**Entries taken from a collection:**

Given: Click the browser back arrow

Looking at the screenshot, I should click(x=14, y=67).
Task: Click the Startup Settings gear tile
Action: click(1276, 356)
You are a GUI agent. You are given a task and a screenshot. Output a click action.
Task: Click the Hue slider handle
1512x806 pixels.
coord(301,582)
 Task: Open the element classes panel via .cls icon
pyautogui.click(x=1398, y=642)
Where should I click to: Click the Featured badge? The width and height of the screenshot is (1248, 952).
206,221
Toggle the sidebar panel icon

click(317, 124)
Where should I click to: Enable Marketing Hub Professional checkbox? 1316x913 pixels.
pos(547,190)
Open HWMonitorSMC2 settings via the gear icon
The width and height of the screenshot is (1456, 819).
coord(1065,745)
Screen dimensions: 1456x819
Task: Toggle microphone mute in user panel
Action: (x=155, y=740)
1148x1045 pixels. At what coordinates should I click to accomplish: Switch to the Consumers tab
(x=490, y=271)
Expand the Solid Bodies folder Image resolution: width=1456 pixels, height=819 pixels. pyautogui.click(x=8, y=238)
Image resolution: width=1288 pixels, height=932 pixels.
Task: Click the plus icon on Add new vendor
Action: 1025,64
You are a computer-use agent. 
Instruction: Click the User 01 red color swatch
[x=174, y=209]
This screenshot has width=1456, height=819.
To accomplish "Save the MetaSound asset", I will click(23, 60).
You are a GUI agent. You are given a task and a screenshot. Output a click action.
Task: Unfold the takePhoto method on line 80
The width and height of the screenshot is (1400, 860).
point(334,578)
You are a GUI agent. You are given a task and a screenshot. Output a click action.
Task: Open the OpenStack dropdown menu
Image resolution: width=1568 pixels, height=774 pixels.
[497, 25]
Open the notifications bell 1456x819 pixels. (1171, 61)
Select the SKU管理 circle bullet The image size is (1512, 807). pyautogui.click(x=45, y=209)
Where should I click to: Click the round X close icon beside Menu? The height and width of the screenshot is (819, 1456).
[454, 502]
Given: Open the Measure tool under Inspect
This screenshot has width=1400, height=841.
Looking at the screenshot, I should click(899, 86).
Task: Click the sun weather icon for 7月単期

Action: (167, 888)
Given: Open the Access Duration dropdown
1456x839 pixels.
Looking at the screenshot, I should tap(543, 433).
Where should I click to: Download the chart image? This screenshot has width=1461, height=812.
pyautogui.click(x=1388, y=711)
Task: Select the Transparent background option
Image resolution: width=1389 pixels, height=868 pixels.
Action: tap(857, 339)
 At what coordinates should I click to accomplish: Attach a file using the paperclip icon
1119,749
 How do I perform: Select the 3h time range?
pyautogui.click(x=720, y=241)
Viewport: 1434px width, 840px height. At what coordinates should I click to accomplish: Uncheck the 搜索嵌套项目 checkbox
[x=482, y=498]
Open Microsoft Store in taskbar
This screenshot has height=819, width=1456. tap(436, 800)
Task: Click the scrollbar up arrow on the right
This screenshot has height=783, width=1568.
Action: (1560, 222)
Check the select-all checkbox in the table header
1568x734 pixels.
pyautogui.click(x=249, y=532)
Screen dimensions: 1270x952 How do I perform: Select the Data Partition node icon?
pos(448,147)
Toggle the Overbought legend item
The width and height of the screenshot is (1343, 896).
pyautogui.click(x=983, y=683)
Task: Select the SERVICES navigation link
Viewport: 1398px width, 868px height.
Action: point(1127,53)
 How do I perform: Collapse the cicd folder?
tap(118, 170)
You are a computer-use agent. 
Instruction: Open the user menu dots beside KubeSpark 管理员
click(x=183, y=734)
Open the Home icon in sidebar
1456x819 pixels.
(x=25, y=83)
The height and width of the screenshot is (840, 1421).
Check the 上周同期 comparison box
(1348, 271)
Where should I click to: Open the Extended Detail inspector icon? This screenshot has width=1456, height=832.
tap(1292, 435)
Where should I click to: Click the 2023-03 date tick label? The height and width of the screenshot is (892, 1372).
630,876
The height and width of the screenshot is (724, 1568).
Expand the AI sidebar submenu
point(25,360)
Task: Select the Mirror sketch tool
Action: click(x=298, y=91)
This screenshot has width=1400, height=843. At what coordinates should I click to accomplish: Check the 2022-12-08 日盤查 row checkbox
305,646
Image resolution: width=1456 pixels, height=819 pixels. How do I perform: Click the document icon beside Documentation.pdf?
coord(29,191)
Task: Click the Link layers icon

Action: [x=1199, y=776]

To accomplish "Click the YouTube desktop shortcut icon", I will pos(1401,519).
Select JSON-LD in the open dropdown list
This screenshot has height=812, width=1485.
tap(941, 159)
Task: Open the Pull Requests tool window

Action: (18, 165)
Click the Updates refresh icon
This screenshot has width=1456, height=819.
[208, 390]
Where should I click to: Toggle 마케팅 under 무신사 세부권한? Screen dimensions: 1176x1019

**WHAT TO PRODUCE:**
For the string "under", search the preceding data and copy every line that includes it.

**RESPONSE BOX:**
Given: Open the Measure tool under Inspect
Where should I click to: Toggle 마케팅 under 무신사 세부권한? Screen dimensions: 1176x1019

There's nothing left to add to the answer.